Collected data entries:
= = = = =

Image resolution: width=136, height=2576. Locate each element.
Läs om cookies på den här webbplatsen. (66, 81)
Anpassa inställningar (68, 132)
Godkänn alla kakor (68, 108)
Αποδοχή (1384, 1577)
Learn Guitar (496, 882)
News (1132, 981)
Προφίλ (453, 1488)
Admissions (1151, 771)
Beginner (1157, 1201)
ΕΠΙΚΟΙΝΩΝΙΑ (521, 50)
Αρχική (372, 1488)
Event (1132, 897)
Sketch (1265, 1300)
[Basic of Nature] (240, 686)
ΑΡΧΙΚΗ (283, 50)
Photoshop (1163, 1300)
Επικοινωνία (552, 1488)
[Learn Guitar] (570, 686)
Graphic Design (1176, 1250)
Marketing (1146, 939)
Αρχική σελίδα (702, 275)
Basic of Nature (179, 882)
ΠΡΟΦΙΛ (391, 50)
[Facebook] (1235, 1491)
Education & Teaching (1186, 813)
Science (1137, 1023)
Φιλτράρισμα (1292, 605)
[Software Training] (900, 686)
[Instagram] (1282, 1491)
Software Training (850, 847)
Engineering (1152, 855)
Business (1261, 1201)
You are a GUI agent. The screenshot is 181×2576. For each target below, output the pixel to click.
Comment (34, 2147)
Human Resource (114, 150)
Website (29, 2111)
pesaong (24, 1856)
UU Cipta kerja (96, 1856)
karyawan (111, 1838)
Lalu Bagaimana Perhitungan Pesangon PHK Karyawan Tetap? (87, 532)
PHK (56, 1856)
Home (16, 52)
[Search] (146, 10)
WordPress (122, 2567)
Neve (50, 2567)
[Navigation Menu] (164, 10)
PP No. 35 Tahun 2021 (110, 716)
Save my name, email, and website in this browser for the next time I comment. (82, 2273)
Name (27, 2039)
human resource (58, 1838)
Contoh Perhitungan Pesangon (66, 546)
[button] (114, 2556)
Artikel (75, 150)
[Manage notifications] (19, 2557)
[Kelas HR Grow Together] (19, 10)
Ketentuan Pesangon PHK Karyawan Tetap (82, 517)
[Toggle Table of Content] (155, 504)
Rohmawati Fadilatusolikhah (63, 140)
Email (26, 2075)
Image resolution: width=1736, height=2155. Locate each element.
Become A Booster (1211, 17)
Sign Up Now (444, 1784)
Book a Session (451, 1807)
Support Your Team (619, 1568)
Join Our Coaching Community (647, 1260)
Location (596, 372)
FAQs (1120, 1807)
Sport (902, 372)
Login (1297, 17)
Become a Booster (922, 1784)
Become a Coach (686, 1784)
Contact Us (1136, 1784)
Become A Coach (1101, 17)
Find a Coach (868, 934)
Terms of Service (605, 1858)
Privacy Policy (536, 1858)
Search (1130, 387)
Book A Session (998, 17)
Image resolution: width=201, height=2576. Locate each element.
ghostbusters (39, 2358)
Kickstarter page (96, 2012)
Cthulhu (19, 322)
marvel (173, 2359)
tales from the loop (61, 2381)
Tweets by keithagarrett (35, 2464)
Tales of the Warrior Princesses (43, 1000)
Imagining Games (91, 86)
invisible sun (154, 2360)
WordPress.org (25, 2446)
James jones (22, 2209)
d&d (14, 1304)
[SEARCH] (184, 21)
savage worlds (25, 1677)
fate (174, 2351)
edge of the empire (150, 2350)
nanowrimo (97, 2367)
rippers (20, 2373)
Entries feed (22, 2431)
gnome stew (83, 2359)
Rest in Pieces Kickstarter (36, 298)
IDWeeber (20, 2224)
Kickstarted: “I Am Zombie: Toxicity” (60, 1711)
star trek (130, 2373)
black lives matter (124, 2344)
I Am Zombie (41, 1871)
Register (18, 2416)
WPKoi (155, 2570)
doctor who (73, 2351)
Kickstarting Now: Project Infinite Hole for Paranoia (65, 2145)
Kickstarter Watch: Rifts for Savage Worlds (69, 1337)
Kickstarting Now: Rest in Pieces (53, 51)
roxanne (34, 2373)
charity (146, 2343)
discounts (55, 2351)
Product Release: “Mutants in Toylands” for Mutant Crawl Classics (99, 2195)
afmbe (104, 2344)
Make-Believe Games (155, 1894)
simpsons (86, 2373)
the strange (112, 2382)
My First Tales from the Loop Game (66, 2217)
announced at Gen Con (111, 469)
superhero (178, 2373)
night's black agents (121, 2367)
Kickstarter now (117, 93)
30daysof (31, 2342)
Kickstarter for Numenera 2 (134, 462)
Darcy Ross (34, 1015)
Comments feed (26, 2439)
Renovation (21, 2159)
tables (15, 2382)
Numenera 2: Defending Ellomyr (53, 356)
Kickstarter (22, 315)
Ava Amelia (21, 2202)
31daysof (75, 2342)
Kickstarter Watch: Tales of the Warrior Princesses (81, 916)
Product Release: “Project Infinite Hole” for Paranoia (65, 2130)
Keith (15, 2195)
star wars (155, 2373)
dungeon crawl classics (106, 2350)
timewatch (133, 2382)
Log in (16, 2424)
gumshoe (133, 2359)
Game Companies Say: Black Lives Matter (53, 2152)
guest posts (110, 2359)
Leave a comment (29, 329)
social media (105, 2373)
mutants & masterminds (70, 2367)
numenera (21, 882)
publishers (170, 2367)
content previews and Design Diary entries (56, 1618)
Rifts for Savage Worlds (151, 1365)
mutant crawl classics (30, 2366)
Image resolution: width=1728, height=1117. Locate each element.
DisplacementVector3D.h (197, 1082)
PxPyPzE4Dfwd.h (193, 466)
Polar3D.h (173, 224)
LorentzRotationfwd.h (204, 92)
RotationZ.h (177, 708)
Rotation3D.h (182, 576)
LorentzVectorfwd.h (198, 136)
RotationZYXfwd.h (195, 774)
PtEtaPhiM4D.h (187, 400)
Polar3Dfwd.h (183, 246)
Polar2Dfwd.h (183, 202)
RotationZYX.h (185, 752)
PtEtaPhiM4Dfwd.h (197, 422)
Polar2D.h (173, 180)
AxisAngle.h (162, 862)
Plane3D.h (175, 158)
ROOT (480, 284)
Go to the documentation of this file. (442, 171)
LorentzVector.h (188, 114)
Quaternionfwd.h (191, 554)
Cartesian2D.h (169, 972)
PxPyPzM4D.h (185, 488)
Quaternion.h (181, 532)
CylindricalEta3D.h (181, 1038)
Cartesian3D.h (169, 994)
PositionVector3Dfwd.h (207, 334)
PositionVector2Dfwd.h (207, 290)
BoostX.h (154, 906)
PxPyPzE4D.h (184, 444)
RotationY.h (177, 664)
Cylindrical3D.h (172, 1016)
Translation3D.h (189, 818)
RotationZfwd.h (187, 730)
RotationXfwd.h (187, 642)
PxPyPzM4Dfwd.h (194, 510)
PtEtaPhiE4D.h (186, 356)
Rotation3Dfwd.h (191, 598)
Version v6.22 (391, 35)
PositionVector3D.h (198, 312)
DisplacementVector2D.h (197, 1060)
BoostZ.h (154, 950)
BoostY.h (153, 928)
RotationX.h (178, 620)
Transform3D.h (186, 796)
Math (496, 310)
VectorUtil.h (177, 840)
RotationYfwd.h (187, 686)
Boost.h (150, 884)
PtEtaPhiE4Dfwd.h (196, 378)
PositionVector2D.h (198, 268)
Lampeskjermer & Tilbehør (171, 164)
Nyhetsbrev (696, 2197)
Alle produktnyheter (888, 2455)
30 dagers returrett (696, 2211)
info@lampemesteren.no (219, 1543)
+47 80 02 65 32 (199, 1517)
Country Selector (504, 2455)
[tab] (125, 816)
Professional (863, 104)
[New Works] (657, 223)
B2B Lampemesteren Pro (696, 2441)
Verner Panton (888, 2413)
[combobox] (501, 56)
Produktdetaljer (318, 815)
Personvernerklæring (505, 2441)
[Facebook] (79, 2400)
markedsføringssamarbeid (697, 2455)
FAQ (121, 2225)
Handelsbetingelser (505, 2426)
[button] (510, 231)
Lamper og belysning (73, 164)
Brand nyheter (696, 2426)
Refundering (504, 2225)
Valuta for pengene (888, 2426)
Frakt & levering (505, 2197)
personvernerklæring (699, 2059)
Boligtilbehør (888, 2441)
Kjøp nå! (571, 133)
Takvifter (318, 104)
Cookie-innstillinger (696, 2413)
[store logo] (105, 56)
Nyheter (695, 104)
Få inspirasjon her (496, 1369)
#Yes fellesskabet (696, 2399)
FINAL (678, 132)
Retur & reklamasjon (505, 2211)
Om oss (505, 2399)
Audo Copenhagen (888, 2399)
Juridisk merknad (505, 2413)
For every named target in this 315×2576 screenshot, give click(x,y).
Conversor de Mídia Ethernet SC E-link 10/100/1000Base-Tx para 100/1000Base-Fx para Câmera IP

= = = = =

● **Task goal**
No line before the one containing "[store logo] (105, 56)" belongs in the answer; give again exactly that line and all lines after it through the end of the data.

● **Output of the exercise**
[store logo] (105, 56)
Nyheter (695, 104)
Få inspirasjon her (496, 1369)
#Yes fellesskabet (696, 2399)
FINAL (678, 132)
Retur & reklamasjon (505, 2211)
Om oss (505, 2399)
Audo Copenhagen (888, 2399)
Juridisk merknad (505, 2413)
For every named target in this 315×2576 screenshot, give click(x,y).
Conversor de Mídia Ethernet SC E-link 10/100/1000Base-Tx para 100/1000Base-Fx para Câmera IP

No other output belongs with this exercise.